▶ **What to work on**
I would like the line with "The height and" and every line after it, down to the end of the entries below, output exactly and without pictures.

▶ **Given data**
◆ ◆ ◆
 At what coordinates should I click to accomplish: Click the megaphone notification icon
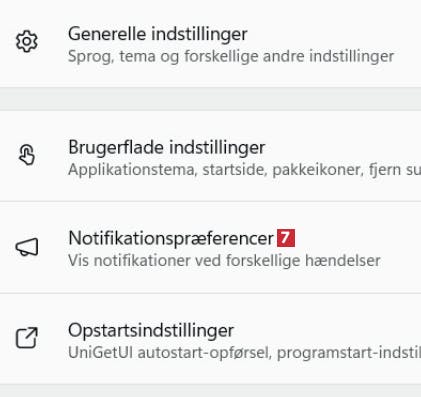click(x=27, y=247)
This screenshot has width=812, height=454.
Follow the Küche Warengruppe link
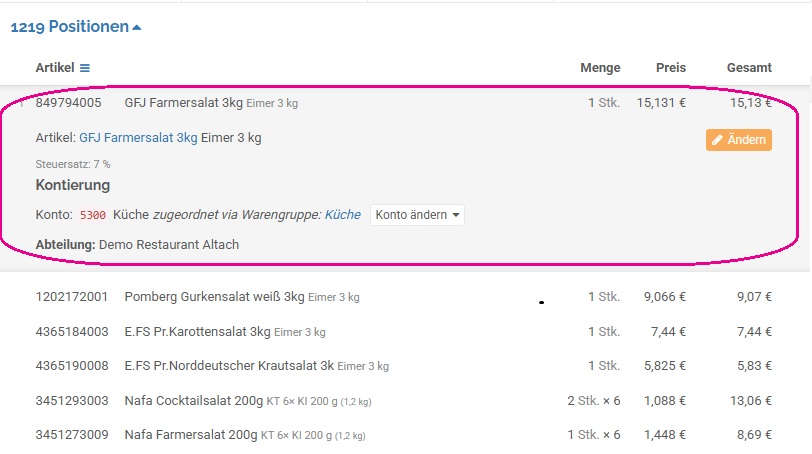coord(343,214)
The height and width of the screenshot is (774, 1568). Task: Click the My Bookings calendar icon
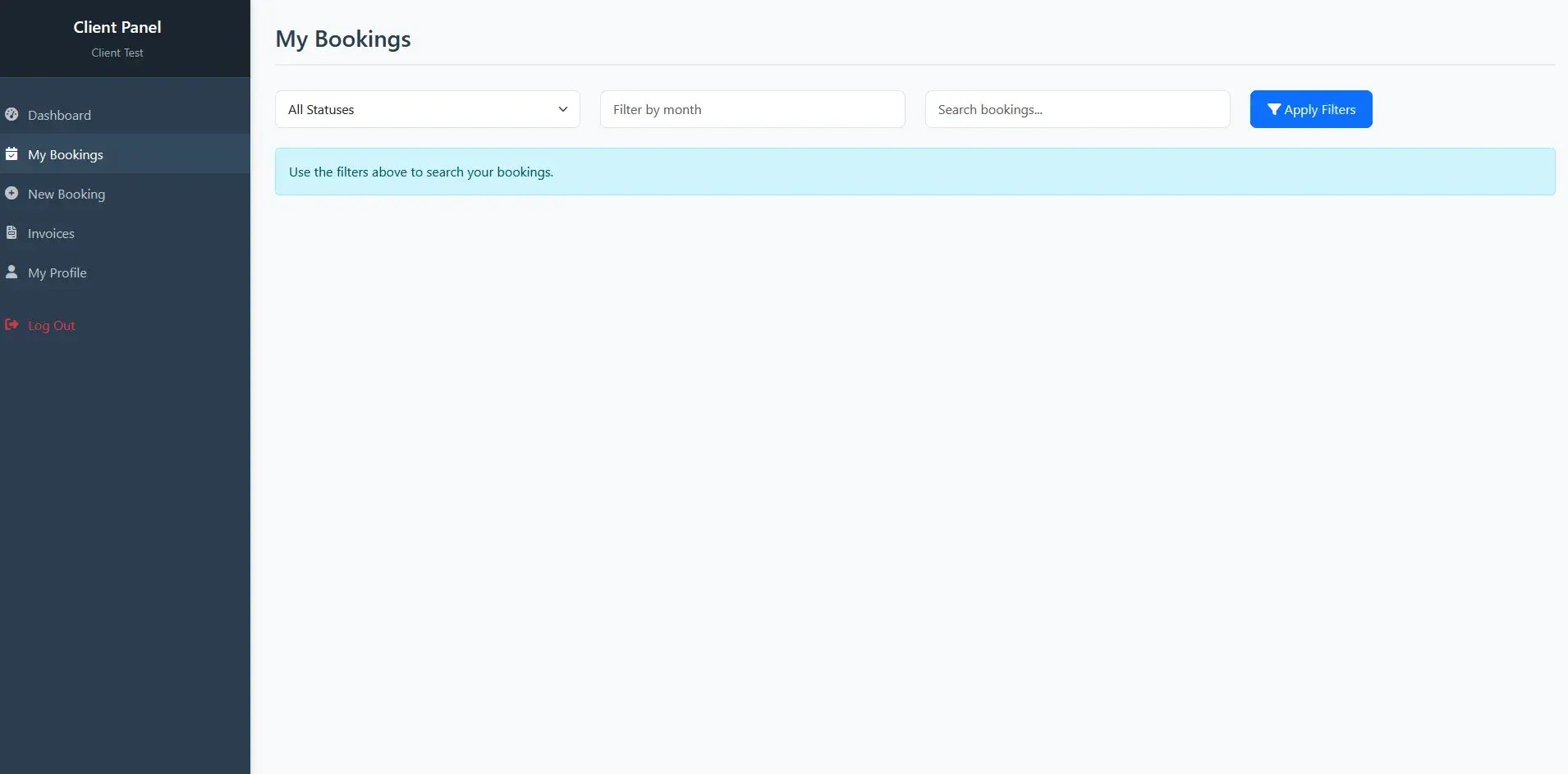click(11, 154)
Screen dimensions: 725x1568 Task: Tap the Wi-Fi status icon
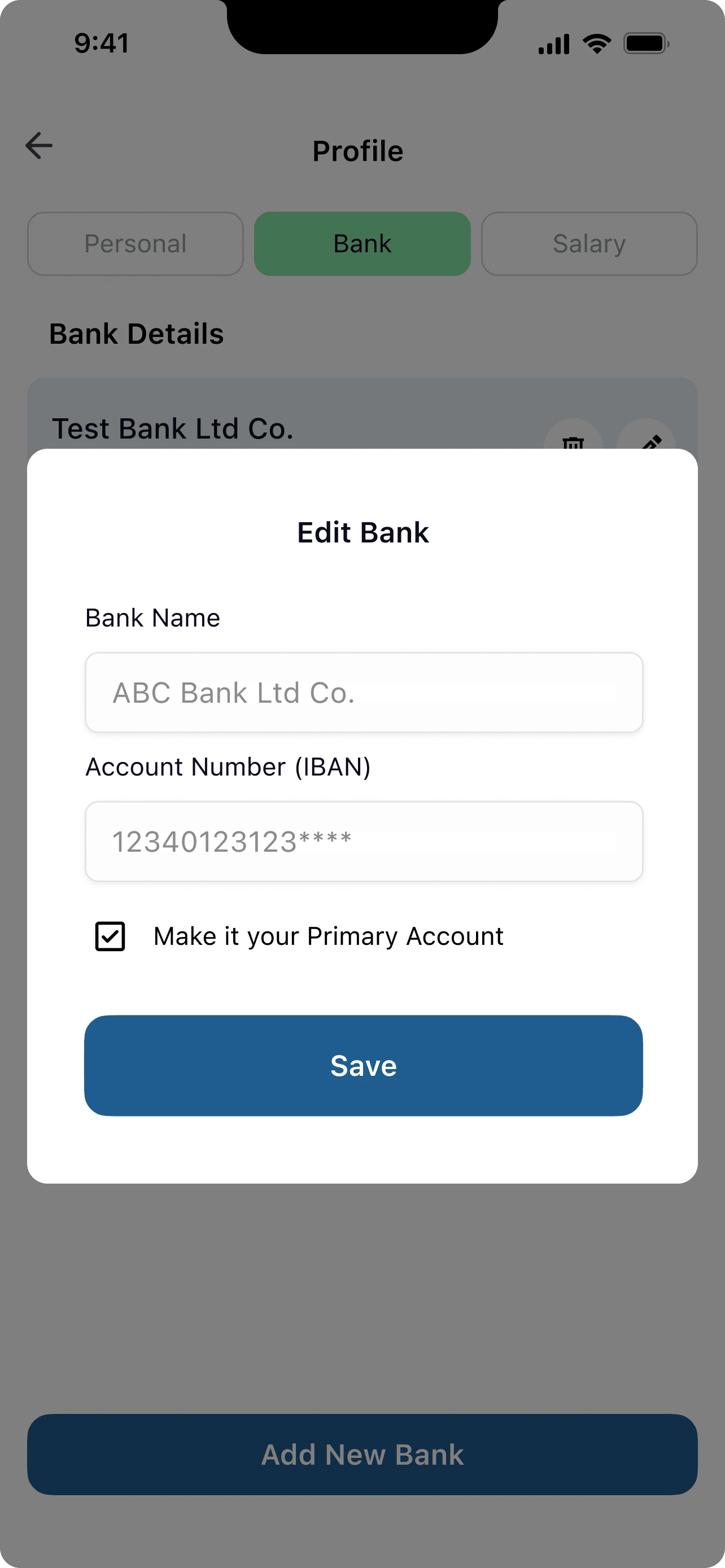tap(597, 44)
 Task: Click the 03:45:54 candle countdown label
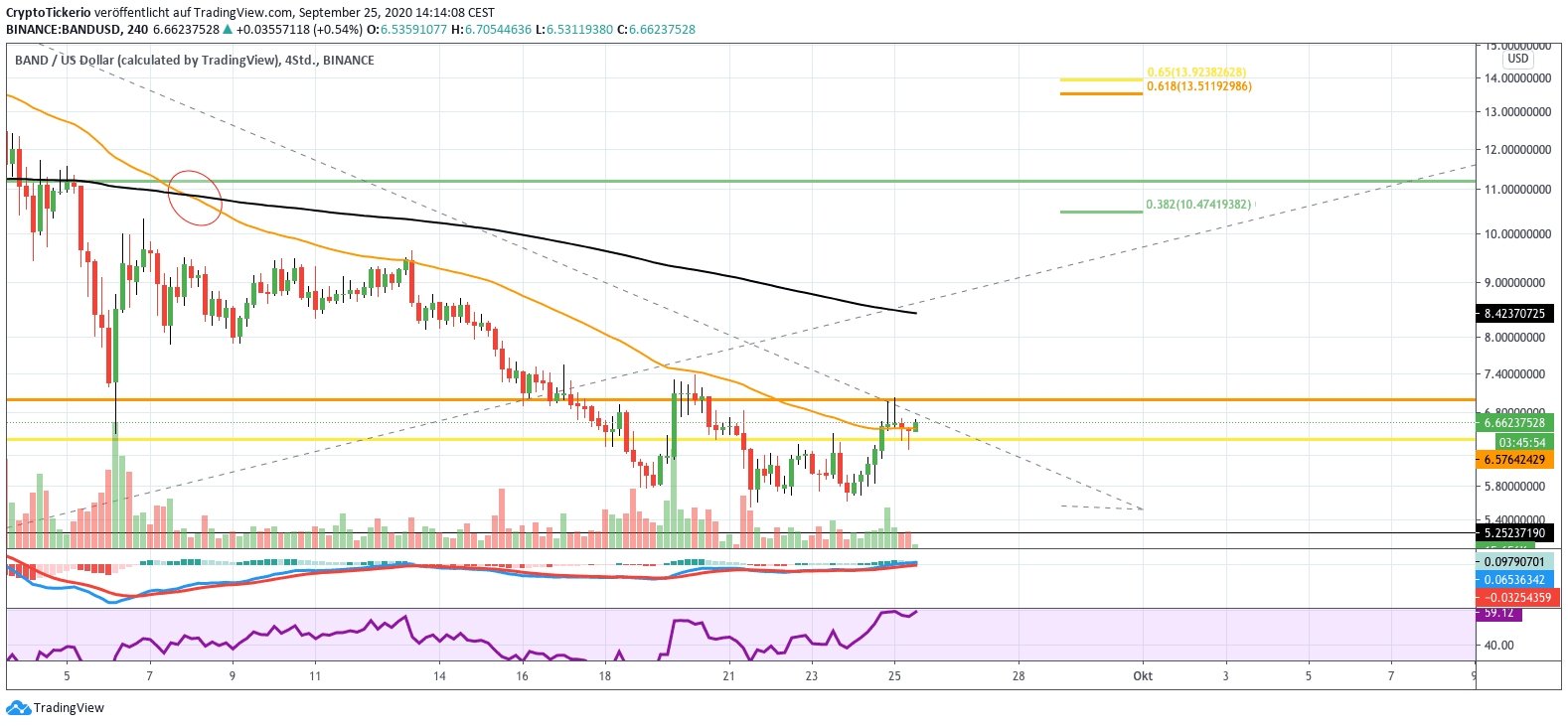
◆ ◆ ◆
▶ **Result of this task**
The height and width of the screenshot is (774, 1568). Task: Click the My Bookings calendar icon
click(11, 154)
Screen dimensions: 725x1568 Task: Tap the Wi-Fi status icon
tap(597, 44)
 Task: Click the 03:45:54 candle countdown label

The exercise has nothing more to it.